Sempre il 12 febbraio, saranno presenti anche i registi Luca Taiuti e Marco Mario De Notaris, autori di “Omar” (2019, Italia – 24′) che racconta la vita di Omar Suleiman, esule palestinese da oltre 25 anni a Napoli, dove ha costruito il suo progetto di narrazione culturale fra teatro, lo storico caffè arabo di piazza Bellini e il ristorante Amir.
In entrambe le serate invece, oltre allo stesso Omar Suleiman, sarà con noi Luisa Morgantini, presidente di Assopace Palestina, già europarlamentare e da sempre impegnata nella tutela dei diritti umani e civili in Palestina. Con lei in particolare, il 13 febbraio, parleremo della Valle del Giordano con la proiezione e dibattito di “The fading valley” (2013, Palestina/Israele – 54′) della regista israeliana Irit Gal, che racconta il furto di acqua, di terra e della difficile vita dei villaggi beduini in estinzione perché senza acqua e senza elettricità. Il documentario coniuga lo splendido paesaggio della Valle del Giordano alla tragedia umana dei suoi abitanti senza diritti.

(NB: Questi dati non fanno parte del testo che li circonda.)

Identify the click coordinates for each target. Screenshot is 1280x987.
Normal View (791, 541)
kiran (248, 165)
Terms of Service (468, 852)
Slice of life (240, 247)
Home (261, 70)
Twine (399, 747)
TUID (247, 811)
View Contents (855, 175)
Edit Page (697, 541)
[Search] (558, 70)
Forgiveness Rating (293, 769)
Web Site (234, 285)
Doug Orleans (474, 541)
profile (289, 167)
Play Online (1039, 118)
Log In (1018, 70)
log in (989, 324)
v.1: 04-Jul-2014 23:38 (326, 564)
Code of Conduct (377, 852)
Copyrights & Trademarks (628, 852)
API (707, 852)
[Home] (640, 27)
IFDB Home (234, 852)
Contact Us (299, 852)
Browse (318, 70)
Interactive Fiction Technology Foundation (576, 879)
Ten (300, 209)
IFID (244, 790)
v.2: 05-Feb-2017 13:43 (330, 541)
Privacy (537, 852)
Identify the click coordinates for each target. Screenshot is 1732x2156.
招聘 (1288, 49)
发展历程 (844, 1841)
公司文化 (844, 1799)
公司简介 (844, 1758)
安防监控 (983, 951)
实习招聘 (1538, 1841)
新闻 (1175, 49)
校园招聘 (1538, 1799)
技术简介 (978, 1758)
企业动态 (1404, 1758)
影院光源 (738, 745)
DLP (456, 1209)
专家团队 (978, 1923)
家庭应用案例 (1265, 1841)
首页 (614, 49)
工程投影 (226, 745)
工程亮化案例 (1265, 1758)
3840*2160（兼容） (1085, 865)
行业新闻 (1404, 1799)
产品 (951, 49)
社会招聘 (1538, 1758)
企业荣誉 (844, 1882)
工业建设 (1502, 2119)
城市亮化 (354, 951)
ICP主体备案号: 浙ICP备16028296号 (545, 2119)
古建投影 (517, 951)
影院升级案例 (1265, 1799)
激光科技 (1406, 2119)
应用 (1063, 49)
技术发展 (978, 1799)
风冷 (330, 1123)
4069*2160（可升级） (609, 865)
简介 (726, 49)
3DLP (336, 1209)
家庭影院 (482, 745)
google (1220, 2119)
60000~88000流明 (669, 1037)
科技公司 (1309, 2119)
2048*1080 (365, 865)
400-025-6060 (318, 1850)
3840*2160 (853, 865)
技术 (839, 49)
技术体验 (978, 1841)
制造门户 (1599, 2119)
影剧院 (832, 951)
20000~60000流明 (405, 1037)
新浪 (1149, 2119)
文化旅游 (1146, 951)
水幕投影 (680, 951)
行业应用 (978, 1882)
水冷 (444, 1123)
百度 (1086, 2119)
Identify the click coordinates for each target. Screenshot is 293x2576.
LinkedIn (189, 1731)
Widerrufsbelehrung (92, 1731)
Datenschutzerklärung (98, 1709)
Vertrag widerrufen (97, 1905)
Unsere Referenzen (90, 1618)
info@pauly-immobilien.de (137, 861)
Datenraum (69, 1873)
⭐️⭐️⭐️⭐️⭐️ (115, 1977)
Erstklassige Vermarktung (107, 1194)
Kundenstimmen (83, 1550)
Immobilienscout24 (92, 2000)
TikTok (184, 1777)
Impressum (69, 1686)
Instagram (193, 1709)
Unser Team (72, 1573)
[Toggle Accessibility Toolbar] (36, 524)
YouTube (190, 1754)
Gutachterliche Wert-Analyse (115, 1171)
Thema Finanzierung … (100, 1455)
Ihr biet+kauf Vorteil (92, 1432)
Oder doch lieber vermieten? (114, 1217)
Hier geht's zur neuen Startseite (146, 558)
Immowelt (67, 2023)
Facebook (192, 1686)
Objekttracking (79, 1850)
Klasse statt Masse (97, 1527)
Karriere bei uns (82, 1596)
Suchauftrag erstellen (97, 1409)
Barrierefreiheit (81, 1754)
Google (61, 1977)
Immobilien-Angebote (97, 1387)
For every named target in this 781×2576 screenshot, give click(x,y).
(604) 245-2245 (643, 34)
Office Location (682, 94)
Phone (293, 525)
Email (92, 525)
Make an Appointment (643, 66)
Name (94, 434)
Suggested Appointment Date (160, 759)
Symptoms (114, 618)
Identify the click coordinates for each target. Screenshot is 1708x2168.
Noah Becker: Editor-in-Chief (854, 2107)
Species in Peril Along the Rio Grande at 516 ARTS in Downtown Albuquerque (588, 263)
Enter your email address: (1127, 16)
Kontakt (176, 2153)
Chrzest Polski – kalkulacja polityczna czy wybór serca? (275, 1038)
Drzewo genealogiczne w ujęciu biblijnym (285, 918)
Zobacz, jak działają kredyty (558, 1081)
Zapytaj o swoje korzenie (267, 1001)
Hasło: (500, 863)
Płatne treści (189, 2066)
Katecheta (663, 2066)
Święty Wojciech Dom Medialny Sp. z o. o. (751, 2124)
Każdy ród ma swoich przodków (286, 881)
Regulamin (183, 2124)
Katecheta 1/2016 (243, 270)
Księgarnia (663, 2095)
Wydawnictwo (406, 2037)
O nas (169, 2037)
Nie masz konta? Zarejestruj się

La settima edizione della rassegna Femminile palestinese prosegue al Teatro Antonio Ghirelli con altre iniziative per tutta la durata della mostra “Comunicare la Palestina”. Il progetto è promosso e sostenuto dal Centro di Produzione Teatrale Casa del Contemporaneo, con il partenariato di Accademia di Belle Arti di Napoli, AIAP, Università degli studi di Napoli l’Orientale, Comune di Salerno, Università degli studi di Salerno, Comunità palestinese Campania, Nena News Agency.